Kritische Sicherheitslücke in Breeze Cache: WordPress-Plugins unter Beschuss
Zusammenfassung

Das Breeze Cache Plugin für WordPress, das von über 400.000 Websites verwendet wird, ist Ziel aktiver Cyberangriffe geworden. Sicherheitsforscher haben eine kritische Sicherheitslücke (CVE-2026-3844) mit der maximalen Schweregrad-Bewertung von 9,8 entdeckt, die es Angreifern ermöglicht, beliebige Dateien auf den Server hochzuladen und damit vollständige Kontrolle über die betroffene Website zu erlangen. Die Schwachstelle wurde bereits in mehr als 170 Angriffsversuchen ausgenutzt, wie die WordPress-Sicherheitslösung Wordfence dokumentiert hat. Das Problem liegt in einer fehlenden Validierung von Dateitypen in der Gravatare-Funktion des Plugins. Besonders kritisch ist, dass eine Authentifizierung nicht erforderlich ist – Angreifer können die Lücke also ohne Zugangsdaten ausnutzen. Allerdings ist eine erfolgreiche Exploitation nur möglich, wenn das Add-on „Host Files Locally - Gravatars" aktiviert ist, das standardmäßig deaktiviert ist. Cloudways hat einen Patch in Version 2.4.5 bereitgestellt, doch viele deutsche Website-Betreiber und Unternehmen sind möglicherweise noch nicht aktualisiert. Alle Nutzer sollten daher dringend auf die neueste Version upgraden oder das betroffene Add-on deaktivieren, um ihre Websites vor Übernahme durch Cyberkriminelle zu schützen.

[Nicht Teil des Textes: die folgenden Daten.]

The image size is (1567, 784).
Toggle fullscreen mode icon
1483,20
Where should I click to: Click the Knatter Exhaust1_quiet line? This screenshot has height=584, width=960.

Die Sicherheitsforscher von Defiant, dem Unternehmen hinter der Sicherheitslösung Wordfence, haben die technischen Details der Schwachstelle analysiert. Das Problem liegt in einer fehlenden Datei-Typ-Validierung in der Funktion ‘fetch_gravatar_from_remote’. Diese Funktion ist Teil der optionalen Erweiterung “Host Files Locally - Gravatars”, die es Administratoren ermöglicht, Profilbilder lokal zu speichern anstatt sie von extern nachzuladen.

Die gute Nachricht: Diese Erweiterung ist standardmäßig deaktiviert. Dennoch sind zahlreiche Websites betroffen, die diese Funktion aktiviert haben, um ihre Performance zu optimieren. Angreifer können die fehlende Validierung ausnutzen, um beliebige Dateien — einschließlich gefährlicher PHP-Skripte — hochzuladen und so Remote Code Execution (RCE) zu ermöglichen.

Betroffen sind alle Versionen des Breeze Cache Plugins bis einschließlich 2.4.4. Cloudways hat die Schwachstelle in Version 2.4.5 bereits geschlossen, die Anfang dieser Woche veröffentlicht wurde. Dennoch zeigen die 170 dokumentierten Exploitierungsversuche, dass Angreifer bereits aktiv von der Lücke Gebrauch machen.

Laut den Download-Statistiken der WordPress.org-Plattform wurden etwa 138.000 Downloads der neuesten Version registriert. Dies lässt vermuten, dass sich eine erhebliche Zahl von Websites noch immer in einer verwundbaren Konfiguration befindet. Genaue Zahlen sind schwer zu ermitteln, da keine vollständige Statistik über die Aktivierung der anfälligen Erweiterung vorliegt.

Für Website-Administratoren gibt es klare Handlungsoptionen: Das Sicherheitsunternehmen Defiant empfiehlt dringend, das Plugin so schnell wie möglich auf Version 2.4.5 oder höher zu aktualisieren. Falls eine unmittelbare Aktualisierung nicht möglich ist, sollten Administratoren mindestens die Funktion “Host Files Locally - Gravatars” deaktivieren, um die Website vor Angriffen zu schützen. Angesichts der aktiven Ausnutzung ist schnelles Handeln erforderlich.